Hercules and Leo are only 11
years old, but they’ve already come close to retiring twice. The two
chimpanzees, born and raised at Louisiana’s New Iberia Research Center, became
lab animals at the State University of New York in Stony
Brook in 2011. There they shared a three-room enclosure, where scientists
inserted small electrodes into their muscles to study the evolution of
bipedalism. In 2013, they were the subject of an unusual legal gambit. An
animal rights group sued to declare
the pair legal persons and retire them to a Florida sanctuary, but
the effort failed.
Two years later, Hercules and Leo
returned to New Iberia, where they mingled with other chimps in outdoor domes
with ladders and ropes. But retirement to a sanctuary, where they could climb
real trees and have more room to roam, again seemed imminent: The U.S.

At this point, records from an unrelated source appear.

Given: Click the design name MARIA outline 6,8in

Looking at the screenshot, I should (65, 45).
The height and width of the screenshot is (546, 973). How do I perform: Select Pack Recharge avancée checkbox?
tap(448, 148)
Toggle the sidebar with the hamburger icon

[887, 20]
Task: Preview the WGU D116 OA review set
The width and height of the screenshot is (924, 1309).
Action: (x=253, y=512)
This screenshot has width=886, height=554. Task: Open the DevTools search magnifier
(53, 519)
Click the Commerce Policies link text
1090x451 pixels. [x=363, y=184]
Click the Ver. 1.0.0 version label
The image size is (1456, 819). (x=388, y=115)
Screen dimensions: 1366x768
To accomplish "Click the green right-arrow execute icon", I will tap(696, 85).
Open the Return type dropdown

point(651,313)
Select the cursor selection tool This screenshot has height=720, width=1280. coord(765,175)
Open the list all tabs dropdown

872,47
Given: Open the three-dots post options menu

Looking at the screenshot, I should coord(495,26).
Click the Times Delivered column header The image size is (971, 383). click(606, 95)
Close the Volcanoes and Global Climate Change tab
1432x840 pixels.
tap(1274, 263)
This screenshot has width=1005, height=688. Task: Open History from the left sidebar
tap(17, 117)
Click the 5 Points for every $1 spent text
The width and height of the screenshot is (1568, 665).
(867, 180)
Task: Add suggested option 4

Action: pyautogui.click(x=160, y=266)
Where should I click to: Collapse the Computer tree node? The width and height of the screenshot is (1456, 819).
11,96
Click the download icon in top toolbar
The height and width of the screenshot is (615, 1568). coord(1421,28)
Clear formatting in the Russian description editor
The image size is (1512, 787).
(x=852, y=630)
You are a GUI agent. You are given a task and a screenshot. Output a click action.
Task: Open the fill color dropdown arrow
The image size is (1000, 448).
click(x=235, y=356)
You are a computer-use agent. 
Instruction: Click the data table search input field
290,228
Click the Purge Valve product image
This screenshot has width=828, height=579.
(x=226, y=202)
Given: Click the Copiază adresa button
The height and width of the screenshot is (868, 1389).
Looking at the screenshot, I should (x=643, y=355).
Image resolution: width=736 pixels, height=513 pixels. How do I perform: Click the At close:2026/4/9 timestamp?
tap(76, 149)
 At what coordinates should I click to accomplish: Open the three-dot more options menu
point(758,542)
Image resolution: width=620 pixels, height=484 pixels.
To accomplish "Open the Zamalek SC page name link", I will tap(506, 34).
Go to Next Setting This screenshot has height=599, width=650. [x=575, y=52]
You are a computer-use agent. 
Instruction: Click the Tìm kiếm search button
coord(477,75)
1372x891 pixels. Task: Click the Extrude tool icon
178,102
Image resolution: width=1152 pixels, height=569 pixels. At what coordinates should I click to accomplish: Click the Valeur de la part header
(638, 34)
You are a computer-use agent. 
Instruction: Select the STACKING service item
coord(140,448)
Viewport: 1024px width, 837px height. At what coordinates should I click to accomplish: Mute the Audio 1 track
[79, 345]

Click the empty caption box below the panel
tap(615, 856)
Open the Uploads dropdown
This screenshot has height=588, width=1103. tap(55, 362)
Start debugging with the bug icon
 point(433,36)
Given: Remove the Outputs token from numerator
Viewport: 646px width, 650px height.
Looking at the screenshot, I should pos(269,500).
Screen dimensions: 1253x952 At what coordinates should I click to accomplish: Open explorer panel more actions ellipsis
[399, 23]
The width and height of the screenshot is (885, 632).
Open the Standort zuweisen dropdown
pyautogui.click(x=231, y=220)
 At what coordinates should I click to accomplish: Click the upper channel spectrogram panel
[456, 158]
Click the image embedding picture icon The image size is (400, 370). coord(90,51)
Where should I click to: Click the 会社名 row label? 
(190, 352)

government had just effectively ended invasive work on chimpanzees, and many
observers expected all lab chimps to move to sanctuaries in short order. Yet
today, Hercules and Leo, along with nearly 600 of their kind across the
country, remain at research facilities. It’s unclear when—or whether—they’ll
leave.
In the past 2 years, only 73
chimps have entered sanctuaries, and the slow pace has heightened tensions
between the laboratory and sanctuary communities. There’s plenty of blame to go
around. Labs have dragged their feet, sanctuaries haven’t expanded quickly
enough, and the government itself didn’t have a concrete plan for retirement,
despite setting the process in motion in the first place.